### PRZYTOCZONY TEKST:

| Aktualności - Strona Główna | SIATKARZE | III LM: Chłopaki lubią brąz. Piękna walka w ostatnim meczu sezonu.

Aktualności - Strona GłównaSIATKARZE

III LM: Chłopaki lubią brąz. Piękna walka w ostatnim meczu sezonu.

Przed ostatnim meczem Turnieju Finałowego w Jaśle, Wisłok i Lubcza były pewne, że zakończą sezon kolejno na drugiej i trzeciej pozycji. Oglądając to spotkanie nie można się było jednak odnieść wrażenia, że jest to starcie bez większego ciężaru gatunkowego. Drużyny grały bardzo ambitnie, stoczyły niezwykle zaciętą walkę i zaprezentowały sporo ciekawych akcji. W wielu fragmentach ich rywalizacji towarzyszyły wielkie emocje. Szczególnie zacięta była trzecia i czwarta partia. Końcówki obu […]

Przed ostatnim meczem Turnieju Finałowego w Jaśle, Wisłok i Lubcza były pewne, że zakończą sezon kolejno na drugiej i trzeciej pozycji. Oglądając to spotkanie nie można się było jednak odnieść wrażenia, że jest to starcie bez większego ciężaru gatunkowego. Drużyny grały bardzo ambitnie, stoczyły niezwykle zaciętą walkę i zaprezentowały sporo ciekawych akcji. W wielu fragmentach ich rywalizacji towarzyszyły wielkie emocje. Szczególnie zacięta była trzecia i czwarta partia. Końcówki obu tych setów na przewagi wygrał Wisłok i zakończył sezon zwycięstwem. Drużyna z Racławówki odebrała brązowe medale. Można śmiało powiedzieć, że „chłopaki lubią brąz”, bo to już piąty w historii medal z tego kruszcu. W bieżącym sezonie identyczne trofeum dołożyła druga męska drużyna w IV lidze, a srebro wywalczyły siatkarki w III lidze kobiet. Bardzo nas cieszy, że wszystkie trzy zespoły w rozgrywkach zakończyły sezon na medalowych pozycjach! Jesteśmy z Was dumni!

 

Początek niedzielnej potyczki był bardzo wyrównany, ale gdy serią mocnych serwisów popisał się grający trener Wisłoka Bartosz Soja, jego ekipa odskoczyła na 9:5. Strzyżowianie dołożyli skuteczny blok i mieli już pięć oczek zaliczki. Lubcza miała kłopoty z dokładnym przyjęciem, co przekładało się na niższą skuteczność w ataku. Przeciwnicy utrzymywali prowadzenie, a nie mylił się Ernest Teper. Raz jeszcze zagrywką trafił Soja i było 19:12, a ostatecznie Wisłok triumfował do 18.

### DANE WEJŚCIOWE:
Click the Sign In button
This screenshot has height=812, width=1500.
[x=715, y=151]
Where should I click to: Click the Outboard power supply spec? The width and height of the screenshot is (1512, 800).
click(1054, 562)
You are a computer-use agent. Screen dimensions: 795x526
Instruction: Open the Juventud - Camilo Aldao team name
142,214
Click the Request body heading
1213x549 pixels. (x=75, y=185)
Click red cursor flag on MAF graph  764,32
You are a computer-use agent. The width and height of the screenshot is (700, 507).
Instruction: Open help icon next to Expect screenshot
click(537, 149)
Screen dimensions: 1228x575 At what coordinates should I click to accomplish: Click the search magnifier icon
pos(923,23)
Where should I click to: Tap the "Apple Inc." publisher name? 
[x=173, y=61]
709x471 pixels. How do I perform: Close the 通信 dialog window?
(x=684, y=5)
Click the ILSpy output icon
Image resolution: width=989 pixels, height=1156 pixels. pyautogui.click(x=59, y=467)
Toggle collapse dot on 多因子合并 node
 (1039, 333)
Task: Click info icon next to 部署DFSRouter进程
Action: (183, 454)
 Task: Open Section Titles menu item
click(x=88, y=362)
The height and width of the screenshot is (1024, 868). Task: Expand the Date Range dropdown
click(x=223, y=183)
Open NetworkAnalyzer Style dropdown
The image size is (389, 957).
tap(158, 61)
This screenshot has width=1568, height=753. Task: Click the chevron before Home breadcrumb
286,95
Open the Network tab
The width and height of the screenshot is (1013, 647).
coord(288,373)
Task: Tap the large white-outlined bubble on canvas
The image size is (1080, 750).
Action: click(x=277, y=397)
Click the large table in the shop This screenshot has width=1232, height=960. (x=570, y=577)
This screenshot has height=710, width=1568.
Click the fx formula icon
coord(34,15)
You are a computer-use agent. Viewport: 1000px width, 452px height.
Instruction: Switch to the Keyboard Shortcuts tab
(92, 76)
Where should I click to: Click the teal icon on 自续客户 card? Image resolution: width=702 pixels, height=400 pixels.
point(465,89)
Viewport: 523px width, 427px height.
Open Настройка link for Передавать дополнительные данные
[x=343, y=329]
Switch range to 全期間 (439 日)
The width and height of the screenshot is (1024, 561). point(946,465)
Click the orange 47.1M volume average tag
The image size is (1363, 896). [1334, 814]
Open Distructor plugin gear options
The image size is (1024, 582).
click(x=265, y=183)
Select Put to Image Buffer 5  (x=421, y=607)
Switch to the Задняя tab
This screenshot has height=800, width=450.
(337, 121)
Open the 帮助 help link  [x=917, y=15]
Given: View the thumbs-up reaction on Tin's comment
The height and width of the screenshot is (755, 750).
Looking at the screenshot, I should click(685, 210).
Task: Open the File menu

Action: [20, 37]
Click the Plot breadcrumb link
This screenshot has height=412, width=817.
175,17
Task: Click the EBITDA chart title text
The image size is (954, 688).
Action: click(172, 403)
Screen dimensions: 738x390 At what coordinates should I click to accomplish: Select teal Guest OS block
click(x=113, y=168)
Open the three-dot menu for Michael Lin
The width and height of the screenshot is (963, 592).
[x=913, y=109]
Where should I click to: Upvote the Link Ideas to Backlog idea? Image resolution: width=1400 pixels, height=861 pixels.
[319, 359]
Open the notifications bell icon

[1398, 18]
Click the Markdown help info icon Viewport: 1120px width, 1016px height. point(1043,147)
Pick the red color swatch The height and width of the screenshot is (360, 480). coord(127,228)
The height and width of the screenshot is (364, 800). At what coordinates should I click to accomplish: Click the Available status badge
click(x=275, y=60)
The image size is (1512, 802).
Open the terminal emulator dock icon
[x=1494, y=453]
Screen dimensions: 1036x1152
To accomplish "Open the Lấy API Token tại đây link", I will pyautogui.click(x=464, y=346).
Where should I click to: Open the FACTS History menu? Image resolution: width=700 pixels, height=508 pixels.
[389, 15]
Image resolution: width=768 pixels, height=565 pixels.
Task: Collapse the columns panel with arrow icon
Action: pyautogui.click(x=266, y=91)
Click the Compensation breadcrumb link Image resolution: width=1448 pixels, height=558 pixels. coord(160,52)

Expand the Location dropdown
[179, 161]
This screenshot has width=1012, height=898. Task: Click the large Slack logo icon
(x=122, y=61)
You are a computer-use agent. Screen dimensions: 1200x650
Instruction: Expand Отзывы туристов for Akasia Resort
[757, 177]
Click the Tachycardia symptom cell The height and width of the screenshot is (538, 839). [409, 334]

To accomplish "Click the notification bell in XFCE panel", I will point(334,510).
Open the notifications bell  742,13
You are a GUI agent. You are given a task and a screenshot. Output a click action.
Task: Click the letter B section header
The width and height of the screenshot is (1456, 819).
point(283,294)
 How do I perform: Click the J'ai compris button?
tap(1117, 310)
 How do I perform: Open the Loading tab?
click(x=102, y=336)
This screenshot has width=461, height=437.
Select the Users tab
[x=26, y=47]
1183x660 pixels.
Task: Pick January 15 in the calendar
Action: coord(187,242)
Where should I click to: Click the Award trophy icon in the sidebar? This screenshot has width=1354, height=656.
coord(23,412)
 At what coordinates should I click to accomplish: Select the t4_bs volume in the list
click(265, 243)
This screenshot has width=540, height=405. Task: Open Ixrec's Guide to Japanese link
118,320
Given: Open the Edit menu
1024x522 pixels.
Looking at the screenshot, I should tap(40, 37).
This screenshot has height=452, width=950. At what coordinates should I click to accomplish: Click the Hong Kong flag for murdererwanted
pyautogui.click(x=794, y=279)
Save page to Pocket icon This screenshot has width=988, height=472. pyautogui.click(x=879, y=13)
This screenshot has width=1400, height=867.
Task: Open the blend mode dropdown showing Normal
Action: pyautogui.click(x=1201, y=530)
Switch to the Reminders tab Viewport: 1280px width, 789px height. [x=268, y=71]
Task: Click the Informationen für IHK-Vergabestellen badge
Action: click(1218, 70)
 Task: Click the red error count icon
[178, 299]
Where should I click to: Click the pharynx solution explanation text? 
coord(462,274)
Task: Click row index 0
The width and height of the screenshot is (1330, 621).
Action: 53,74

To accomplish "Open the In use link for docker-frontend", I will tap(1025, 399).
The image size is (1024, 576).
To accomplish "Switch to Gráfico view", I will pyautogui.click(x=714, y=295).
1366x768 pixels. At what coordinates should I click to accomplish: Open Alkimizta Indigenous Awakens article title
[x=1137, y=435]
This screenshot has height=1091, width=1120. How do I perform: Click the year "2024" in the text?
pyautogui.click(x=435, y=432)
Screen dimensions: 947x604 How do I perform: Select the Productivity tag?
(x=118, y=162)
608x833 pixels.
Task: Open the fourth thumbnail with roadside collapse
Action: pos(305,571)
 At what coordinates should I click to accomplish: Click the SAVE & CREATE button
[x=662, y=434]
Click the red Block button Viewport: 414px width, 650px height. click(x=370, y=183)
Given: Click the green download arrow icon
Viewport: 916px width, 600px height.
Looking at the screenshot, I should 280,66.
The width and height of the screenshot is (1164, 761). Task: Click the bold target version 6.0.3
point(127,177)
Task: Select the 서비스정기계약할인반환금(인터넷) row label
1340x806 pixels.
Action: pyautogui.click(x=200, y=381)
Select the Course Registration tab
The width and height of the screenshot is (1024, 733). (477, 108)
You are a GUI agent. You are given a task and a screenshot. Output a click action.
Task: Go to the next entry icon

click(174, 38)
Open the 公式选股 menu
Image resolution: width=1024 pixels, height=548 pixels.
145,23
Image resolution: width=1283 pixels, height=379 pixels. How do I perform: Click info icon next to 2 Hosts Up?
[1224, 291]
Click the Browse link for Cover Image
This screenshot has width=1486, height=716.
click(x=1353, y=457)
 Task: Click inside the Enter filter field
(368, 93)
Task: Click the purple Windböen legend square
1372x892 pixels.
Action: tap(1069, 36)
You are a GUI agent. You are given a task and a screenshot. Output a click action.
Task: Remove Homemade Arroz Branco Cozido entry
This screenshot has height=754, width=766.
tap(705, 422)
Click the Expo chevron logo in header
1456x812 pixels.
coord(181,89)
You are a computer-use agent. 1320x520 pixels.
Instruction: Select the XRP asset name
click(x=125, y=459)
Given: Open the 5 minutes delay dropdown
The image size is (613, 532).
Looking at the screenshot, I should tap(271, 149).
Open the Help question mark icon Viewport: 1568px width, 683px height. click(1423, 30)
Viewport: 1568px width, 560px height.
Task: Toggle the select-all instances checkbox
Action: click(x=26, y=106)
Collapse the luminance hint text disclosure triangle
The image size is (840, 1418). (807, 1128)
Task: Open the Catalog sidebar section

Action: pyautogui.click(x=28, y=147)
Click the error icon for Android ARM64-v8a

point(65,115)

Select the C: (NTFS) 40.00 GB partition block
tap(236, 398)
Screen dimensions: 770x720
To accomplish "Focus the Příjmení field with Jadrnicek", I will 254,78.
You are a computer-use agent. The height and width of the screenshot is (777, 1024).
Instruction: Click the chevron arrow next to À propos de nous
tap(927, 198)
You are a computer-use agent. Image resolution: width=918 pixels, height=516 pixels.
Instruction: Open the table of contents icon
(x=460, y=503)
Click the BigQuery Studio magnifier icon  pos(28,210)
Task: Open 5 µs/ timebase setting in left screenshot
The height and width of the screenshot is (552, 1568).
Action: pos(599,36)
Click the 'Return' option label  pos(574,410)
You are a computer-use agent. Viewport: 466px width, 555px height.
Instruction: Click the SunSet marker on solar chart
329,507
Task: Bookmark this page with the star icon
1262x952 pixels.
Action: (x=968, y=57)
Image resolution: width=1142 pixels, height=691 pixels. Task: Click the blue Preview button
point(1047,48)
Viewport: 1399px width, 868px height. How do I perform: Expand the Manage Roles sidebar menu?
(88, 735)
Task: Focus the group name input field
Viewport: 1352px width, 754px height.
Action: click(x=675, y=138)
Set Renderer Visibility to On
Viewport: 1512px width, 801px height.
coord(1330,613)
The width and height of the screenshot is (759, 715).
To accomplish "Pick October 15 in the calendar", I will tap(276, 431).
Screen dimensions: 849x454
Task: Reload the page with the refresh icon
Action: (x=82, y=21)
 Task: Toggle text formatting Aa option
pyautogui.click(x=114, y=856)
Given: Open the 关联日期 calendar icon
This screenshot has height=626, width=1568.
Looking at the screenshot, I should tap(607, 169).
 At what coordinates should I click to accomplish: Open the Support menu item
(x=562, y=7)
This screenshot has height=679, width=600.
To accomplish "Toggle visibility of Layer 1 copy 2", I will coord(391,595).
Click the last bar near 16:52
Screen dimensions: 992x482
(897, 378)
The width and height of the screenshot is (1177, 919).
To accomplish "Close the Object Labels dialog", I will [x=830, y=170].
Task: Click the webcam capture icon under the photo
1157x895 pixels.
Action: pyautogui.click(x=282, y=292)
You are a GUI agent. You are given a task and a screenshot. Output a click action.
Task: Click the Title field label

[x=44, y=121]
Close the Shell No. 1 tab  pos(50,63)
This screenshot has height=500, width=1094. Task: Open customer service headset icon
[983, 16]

### WYKONAJ POLECENIA:
1. Powtórz dosłownie fragment relacji z meczu siatkarzy, od słów „Początek niedzielnej potyczki” do słów „Wisłok triumfował do 18.”, łącznie z nimi.
2. Kontynuuj relację z meczu Lubczy z Wisłokiem, podejmując ją zaraz po jej ostatnim zdaniu.

### ROZWIĄZANIA ZADAŃ:
1.
Początek niedzielnej potyczki był bardzo wyrównany, ale gdy serią mocnych serwisów popisał się grający trener Wisłoka Bartosz Soja, jego ekipa odskoczyła na 9:5. Strzyżowianie dołożyli skuteczny blok i mieli już pięć oczek zaliczki. Lubcza miała kłopoty z dokładnym przyjęciem, co przekładało się na niższą skuteczność w ataku. Przeciwnicy utrzymywali prowadzenie, a nie mylił się Ernest Teper. Raz jeszcze zagrywką trafił Soja i było 19:12, a ostatecznie Wisłok triumfował do 18.

2.
Zespołowi z Racławówki bardzo zależało, aby zwyciężyć w tym spotkaniu i podopieczni Marka Samolewicza mocno mobilizowali się przed początkiem drugiej odsłony. Zaczęło się lepiej dla Wisłoka, bo kontry wykorzystał Krzysztof Pamuła i było 7:4. Odpowiedział Staszek Kuśnierz, który skutecznie spisywał się w ataku i na zagrywce, a jego zespół doprowadził do remisu. Po chwili rywale pomylili się w ataku i przegrywali 8:10. Lubcza poczuła się bardzo pewnie i gdy kontrę wykorzystał Szymon Mędrygał, było już 15:11. Efektowny blok dołożył Hołobut i obie ekipy dzieliła różnica siedmiu punktów. Z taką zaliczką drużyna z Racławówki zakończyła tę partię, a zwycięstwo przypieczętował Mateusz Hołobut.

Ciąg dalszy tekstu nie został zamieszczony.